Brewers adjust recipes all the time; this isn’t an alarming fact. The ingredients used are agricultural in nature (including yeast), and seasonal crop variations in flavor, moisture, starch content and so on must be continuously addressed to maintain consistency. New equipment, handling errors and even the weather can be reasons to tweak a recipe. And, sometimes, brewers just adjust to fine-tune the beer for better overall flavor.
What Grapevine did is different, and the first time I recall this happening: They changed their core-brand Monarch filtered wheat ale to what will now be the new Monarch German pilsner — retaining the name but applying it to a new beer. Typically, a brewery that wanted to make such a move would discontinue one and create a new brand for the new beer, but Grapevine had their reasons for this switch.

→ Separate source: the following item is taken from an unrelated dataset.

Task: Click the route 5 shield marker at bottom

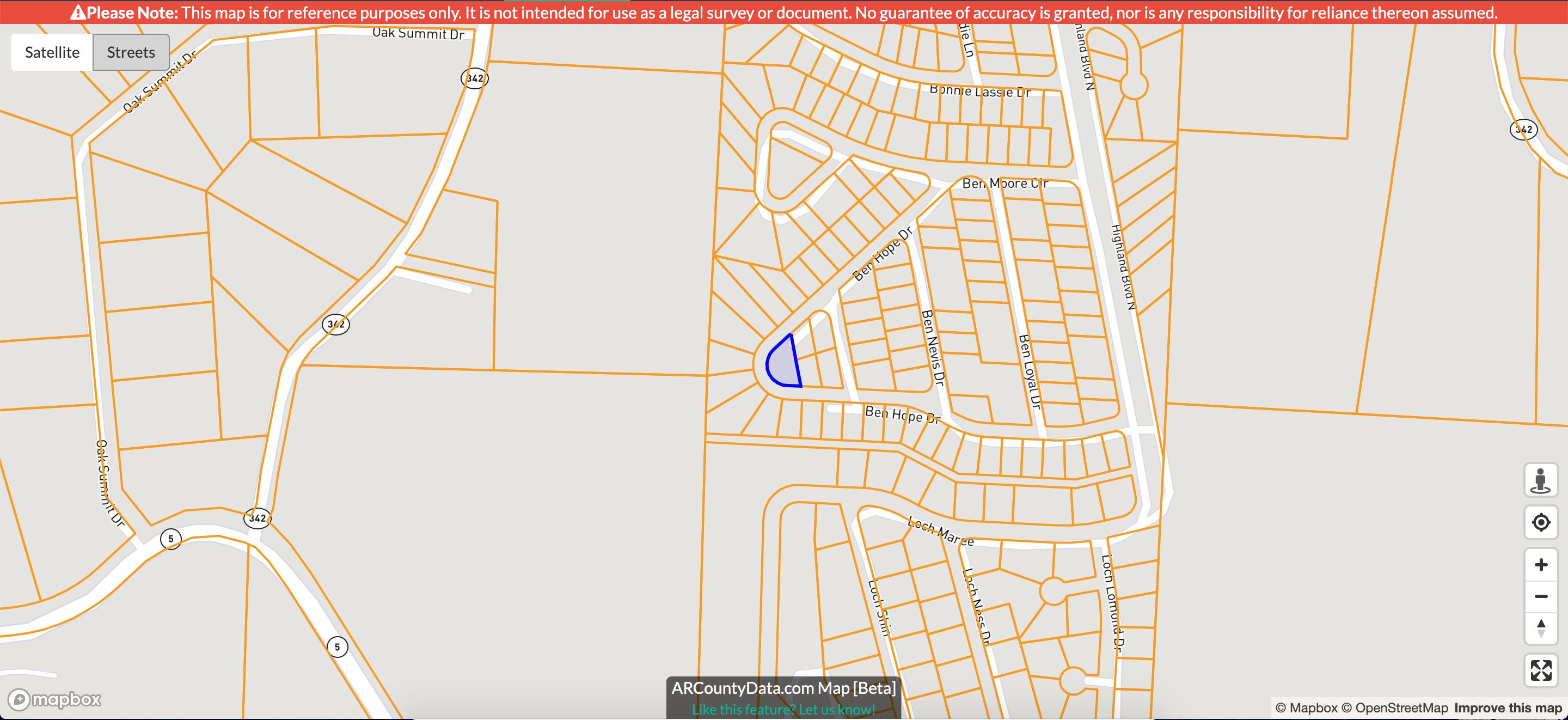Action: [x=337, y=646]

The original Monarch brewed and sold for years was a German krystalweizen style, a wheat ale that has been filtered for a bright golden clarity. This did prove to be a source of some confusion among consumers not well-versed in beer styles, as it most often was a competing product to the ubiquitous blonde ales. Wheat beer fans found it thin and lacking, comparing it against a robust hefeweizen, and blonde ale consumers looking for ease of drinking were put off by its association as a “wheat beer.”
The new Monarch is a total rebuild. It is a pilsner of the German influence rather than Bohemian, so its Saaz and malt are not as heavy as a Pilsner Urquell, the true Plzeň archetype. At 5.2% ABV, it is a light pale, straw-colored lager with a noticeable but not strong touch of Saaz and a pleasant, dry bitter finish over a very light toasty backbone. It’s an easy, all-day drinker.
However, there is a more interesting reason for the switch instead of creating a completely new brand. Grapevine created the original Monarch as an option for the brewery’s lighter-fare product in their portfolio for that consumer segment, and still does. The change in beer styles rather than rebranding makes perfect sense when viewed as a role that beer plays in Grapevine’s overall marketing, especially with the recent rise in the craft pilsner market.
And let’s be honest: The new Monarch is simply a better beer than the original. As a pilsner fan myself, this is a beer I will buy again.
Availability: Grapevine enjoys widespread availability throughout North Texas. Monarch taps and cans are now available almost everywhere.